La búsqueda de la verdad por parte de las víctimas de los falsos positivos está lejos de terminar. El pasado 3 de octubre, en un acto en la Plaza de Bolívar, Petro le pidió perdón a nombre del Estado a las madres de Soacha. Rubiela, quien se encontraba en el lugar, dijo indignada en declaraciones para la BBC: “Aquí los que deberían estar pidiendo perdón por el asesinato de mi hijo son Álvaro Uribe y Juan Manuel Santos” y agregó: “No se me olvida el viejo de Uribe diciendo que esos jóvenes no estaban en Ocaña recogiendo café. No sabe la rabia que sentimos ese día”. Como ha sucedido en todas las audiencias de reconocimiento convocadas por la JEP, después de escuchar el pedido de perdón de los militares, las víctimas quedan con la amarga sensación de que aún no se ha dicho toda la verdad y de que aún no han sido puestos allí los responsables últimos de su tragedia, Álvaro Uribe y Juan Manuel Santos.
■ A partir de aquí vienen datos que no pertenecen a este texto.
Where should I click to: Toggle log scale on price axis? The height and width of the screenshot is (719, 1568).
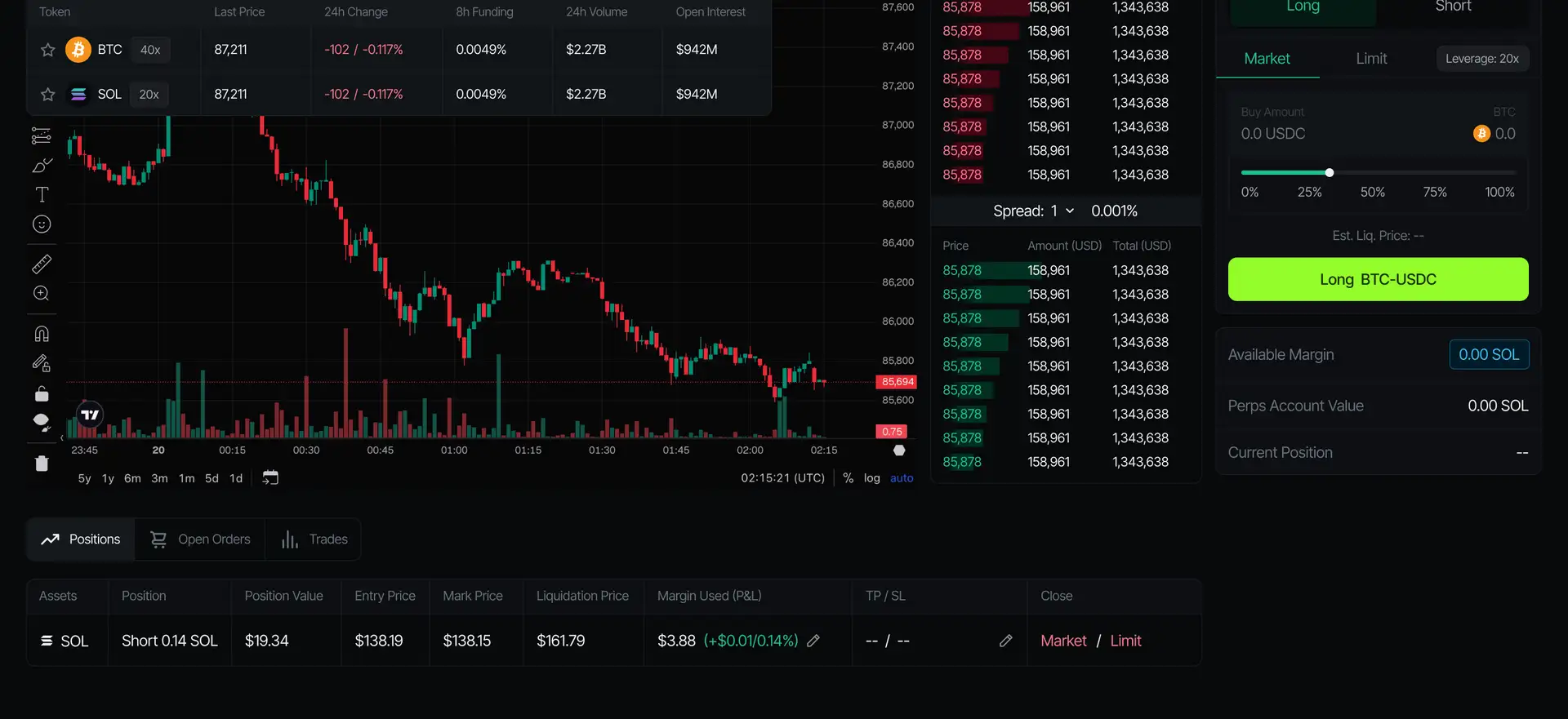coord(871,478)
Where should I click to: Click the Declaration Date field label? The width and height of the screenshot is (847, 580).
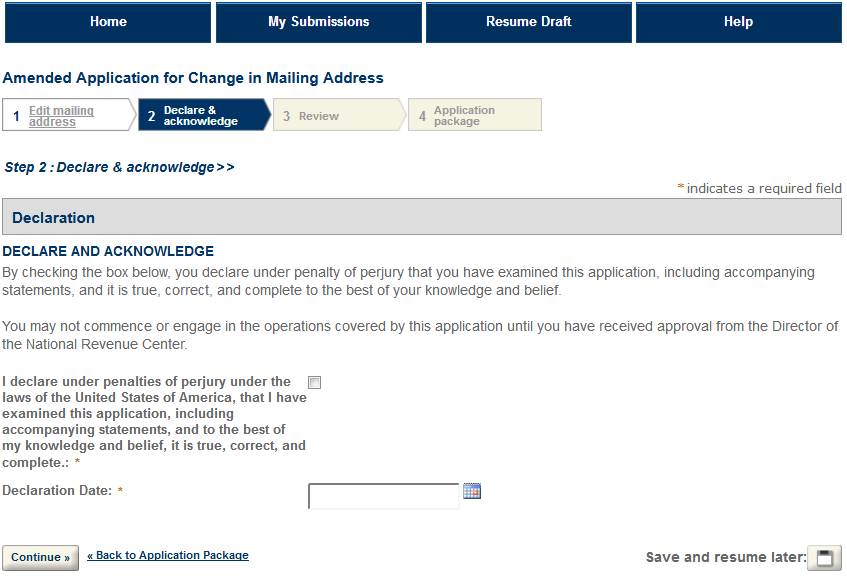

El expresidente de la Seguridad Democrática, declarado defensor de “la institucionalidad”, cada vez más acorralado por sus culpas, pero siempre tan ladino, ya solo atina a decir que sí, que exigía resultados para salvar al país del terrorismo, pero que nunca dijo que se violara la ley ni le pagó a nadie para que lo hiciera. Palabras vacías, porque donde quiera que vaya le enrostrarán que fue él quien arrastró el podrido andamiaje de la República a un pantano de lodo y sangre y sometió a la Nación a la vergüenza universal por los falsos positivos, práctica que contribuyó a mantener al país bajo un régimen de terror, mientras los paramilitares, los narcotraficantes y los terratenientes se adueñaban de la tierra de millones de pobres del campo empujados al calvario del desplazamiento y un puñado de grandes burgueses acrecentaban sus riquezas.